***** Document segment

Proposed 2017 Federal Budget Includes $82M for ONC, $51M for Healthcare Cybersecurity

Feb. 11, 2016
President Barack Obama this week presented his last budget proposal to Congress for fiscal year 2017 and it includes a $22 million funding boost for the Office of the National Coordinator for Health IT (ONC) to support health IT interoperability programs and $51 million for healthcare cybersecurity efforts.

President Barack Obama this week presented his last budget proposal to Congress for fiscal year 2017 and it includes a $22 million funding boost for the Office of the National Coordinator for Health IT (ONC) to support health IT interoperability programs and $51 million for healthcare cybersecurity efforts.

President Obama unveiled Tuesday a record $4.1 trillion FY 2017 budget proposal and the budget very quickly garnered strong criticism from Republicans in Congress, specifically over spending increases.

According to a U.S. Department of Health and Human Services (HHS) Budget in Brief, the White House has proposed raising the HHS budget to $1.1 trillion, which includes across-the-board increases to support healthcare initiatives. The proposed budget also includes $309 million for HHS to continue scaling up the Precision Medicine Initiative, with the National Institutes of Health (NIH) receiving $300 million to support development of a research cohort of a million or more individuals, $4 million to the U.S. Food and Drug Administration (FDA) to develop regulatory pathways for new medical technologies and $4 million to ONC to facilitate the development of interoperable and secure health data exchange systems.

As part of Vice President Joe Biden’s cancer “moonshot” initiative, the proposed budget provides an increase of $755 million toward cancer research and treatments, with $680 million going to the NIH “to expand clinical trials for health disparity populations, pursue new vaccine technology and fund exceptional opportunities in cancer research ” and $75 million to the FDA  to “develop the regulatory pathways for new technologies, ensure quality systems for trials and facilitate the sharing of important data across government, academia and industry,” according to the HHS budget briefing document.

ONC is the lead agency charged with formulating the federal government’s health IT strategy and coordinating federal health IT policies, standards, programs and investments. President Obama’s FY  2017 budget proposed $82 million in funding for ONC, an increase of $22 million from the $60 million allotted last year, and proposed new authorities for ONC to strengthen patient safety and quality of care through nationwide advancement of interoperability, reliability and usability of health IT.

**********

Task to carry out
In the article on the proposed 2017 federal budget, how much money was ONC allotted last year? You won't need the listing for this.

***** Data extract

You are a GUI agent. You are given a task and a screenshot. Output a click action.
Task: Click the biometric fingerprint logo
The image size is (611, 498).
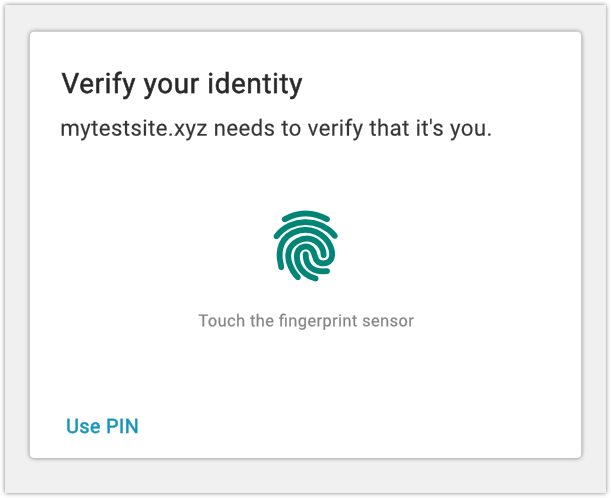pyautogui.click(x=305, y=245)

**********

Task answer
$60 million.